▸ Extract to read
|Born||5 December 1806|
|Known for||Botanical Illustration|
|Spouse(s)||John Pearless [married 1866]|
Anne was the second of three daughters of Robert Pratt (1777–1819), a grocer, and Sara Bundock (1780–1845). Anne Pratt was one of the best known English botanical illustrators of the Victorian age. As a consequence of her poor health and an impaired knee, during her childhood, she was excluded from sports, and was encouraged to occupy herself by drawing. Pratt was educated at Eastgate House, Rochester, and introduced to botany by Dr. Dods, a family friend. She moved to Brixton, London, in 1826, where she developed her career as an illustrator. Pratt settled in Dover in 1849, and in East Grinstead in 1866, where she married John Pearless, with whom she subsequently settled at Redhill. Pratt died in Shepherd's Bush, London.
Pratt composed more than 20 books, which she illustrated with chromolithographs, on which she collaborated with William Dickes, an engraver skilled in the chromolithograph process. Her works were written in an accessible but accurate style that was partly responsible for the popularising of botany in her day. From her first book, Flowers and Their Associations, her works sold well, but she did not ever achieve critical acclaim as a consequence of a bourgeois disdain for the autodidactic woman.

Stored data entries
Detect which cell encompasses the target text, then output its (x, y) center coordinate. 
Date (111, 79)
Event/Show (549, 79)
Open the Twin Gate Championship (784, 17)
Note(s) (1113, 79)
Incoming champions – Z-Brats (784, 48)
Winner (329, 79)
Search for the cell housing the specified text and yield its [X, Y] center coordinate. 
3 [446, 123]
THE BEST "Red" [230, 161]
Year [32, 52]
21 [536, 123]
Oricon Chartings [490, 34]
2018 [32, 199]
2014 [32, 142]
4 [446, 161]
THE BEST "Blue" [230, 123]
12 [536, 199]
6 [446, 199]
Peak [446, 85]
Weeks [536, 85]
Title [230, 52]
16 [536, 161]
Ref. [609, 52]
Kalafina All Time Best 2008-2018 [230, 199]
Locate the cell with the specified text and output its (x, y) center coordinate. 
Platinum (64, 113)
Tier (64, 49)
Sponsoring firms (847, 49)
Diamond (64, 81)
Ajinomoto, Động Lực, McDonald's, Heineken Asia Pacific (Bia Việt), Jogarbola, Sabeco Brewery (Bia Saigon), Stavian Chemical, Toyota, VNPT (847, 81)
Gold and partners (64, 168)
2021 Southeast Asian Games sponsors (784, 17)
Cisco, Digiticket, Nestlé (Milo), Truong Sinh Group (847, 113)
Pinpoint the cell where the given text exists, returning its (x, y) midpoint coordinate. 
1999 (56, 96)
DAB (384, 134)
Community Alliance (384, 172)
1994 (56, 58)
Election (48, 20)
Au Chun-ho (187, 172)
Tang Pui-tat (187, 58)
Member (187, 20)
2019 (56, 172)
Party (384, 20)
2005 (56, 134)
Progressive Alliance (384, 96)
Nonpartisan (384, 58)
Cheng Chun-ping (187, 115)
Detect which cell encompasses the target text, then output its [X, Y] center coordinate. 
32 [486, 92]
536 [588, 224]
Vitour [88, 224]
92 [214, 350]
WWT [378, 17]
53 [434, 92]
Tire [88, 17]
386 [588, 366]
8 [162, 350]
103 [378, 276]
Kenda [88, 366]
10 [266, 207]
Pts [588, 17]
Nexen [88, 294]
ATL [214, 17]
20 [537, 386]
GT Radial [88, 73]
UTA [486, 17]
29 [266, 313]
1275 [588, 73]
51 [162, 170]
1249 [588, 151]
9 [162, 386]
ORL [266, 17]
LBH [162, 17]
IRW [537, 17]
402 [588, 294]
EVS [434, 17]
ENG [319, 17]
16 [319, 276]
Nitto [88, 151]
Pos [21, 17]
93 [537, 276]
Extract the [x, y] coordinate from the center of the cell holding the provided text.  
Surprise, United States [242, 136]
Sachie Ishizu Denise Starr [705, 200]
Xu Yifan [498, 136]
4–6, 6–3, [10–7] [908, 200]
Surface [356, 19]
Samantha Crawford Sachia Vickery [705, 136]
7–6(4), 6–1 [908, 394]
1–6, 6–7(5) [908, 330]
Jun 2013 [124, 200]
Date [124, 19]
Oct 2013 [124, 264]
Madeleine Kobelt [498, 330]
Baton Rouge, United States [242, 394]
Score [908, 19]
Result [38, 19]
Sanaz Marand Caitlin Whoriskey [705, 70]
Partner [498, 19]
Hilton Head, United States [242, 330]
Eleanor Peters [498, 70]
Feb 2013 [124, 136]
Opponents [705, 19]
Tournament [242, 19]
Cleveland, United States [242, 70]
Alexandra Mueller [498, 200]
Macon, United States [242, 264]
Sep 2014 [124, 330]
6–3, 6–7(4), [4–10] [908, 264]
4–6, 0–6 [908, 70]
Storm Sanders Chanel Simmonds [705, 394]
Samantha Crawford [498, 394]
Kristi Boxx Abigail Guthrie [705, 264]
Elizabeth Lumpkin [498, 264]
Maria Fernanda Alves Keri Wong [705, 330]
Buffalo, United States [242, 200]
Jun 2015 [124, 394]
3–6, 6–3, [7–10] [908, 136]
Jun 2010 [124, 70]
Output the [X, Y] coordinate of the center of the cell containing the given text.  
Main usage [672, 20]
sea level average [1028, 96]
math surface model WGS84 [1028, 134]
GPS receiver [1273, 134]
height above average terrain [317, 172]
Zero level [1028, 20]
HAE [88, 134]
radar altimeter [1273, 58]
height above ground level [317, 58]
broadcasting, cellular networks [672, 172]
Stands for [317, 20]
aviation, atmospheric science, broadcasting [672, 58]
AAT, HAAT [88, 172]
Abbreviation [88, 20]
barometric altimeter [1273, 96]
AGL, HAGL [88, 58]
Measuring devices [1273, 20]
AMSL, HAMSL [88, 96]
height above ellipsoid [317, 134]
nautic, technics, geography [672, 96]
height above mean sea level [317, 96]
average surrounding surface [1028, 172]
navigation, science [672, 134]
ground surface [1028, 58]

▸ What you will do
A. According to the text on Anne Pratt, which engraver did she collaborate with on her chromolithographs?
B. Please carry on the text on Anne Pratt from the point where it stops.
The stored data entries are separate material from the text on Anne Pratt.

▸ Answers for the tasks
A. William Dickes

B.
Pratt's magnum opus is The Flowering Plants, Grasses, Sedges, and Ferns of Great Britain and Their Allies the Club Mosses, Pepperworts, and Horsetails, a six-volume project assessing more than 1500 species, with 300 illustrations, that was published over a decade, between 1855 and 1873. This work was long used as a standard reference work: the illustrations of ferns in the final volume continued to be used into the second half of the twentieth century, and appeared, unattributed and in very much reduced size, and in half tone, in the Observer's Book of [British] Ferns. 
- The Field, the Garden, and the Woodland, 1838.
- Flowers and their associations, 1840.
- The Pictorial Catechism of Botany. London: Suttaby and Co., 1842.
- The Ferns of Great Britain, c. 1850.
- Wild Flowers, 1852 (2 vols.). Also published as classroom wall hangings.
- Poisonous, Noxious, and Suspected Plants, of our Fields and Woods, 1857.
- The Flowering Plants, Grasses, Sedges, and Ferns of Great Britain and Their Allies the Club Mosses, Pepperworts, and Horsetails. London: Frederick Warne and Co., 1855–1873, 6 vols. (Originally only 5 volumes, published 1855–1866, as 'The Flowering Plants of Great Britain; the 6th volume, on grasses, sedges, and ferns, was added in 1873).
- Chapters on Common Things of the Sea-side. Society for the Promotion of Christian Knowledge, 1850.
- Our Native Songsters. Society for the Promotion of Christian Knowledge, 1853.
- Haunts of the Wild Flowers. Routledge, Warne and Routledge, 1863.
- The Garden Flowers of the Year. Religious Tract Society, 1846.
- Wild Flowers of The Year. Religious Tract Society, 1846.
- The Excellent Woman as Described in Proverbs 31. Religious Tract Society, 1863.
- ^ a b Kramer, Jack 1996. Women of Flowers: A Tribute to Victorian Women Illustrators. New York, Stewart, Tabori & Chang, 1996.
- ^ "The Art of Botanical Illustration: Women Illustrators" . University of Delaware Library website.
- ^ The Observer's Book of Ferns compiled by W.J. Stockoe, published by Frederick Warne, no date; later reprint The Observer's Book of British Ferns compiled by W.J. Stockoe, published by Frederick Warne, 1950.
- ^ IPNI. Pratt .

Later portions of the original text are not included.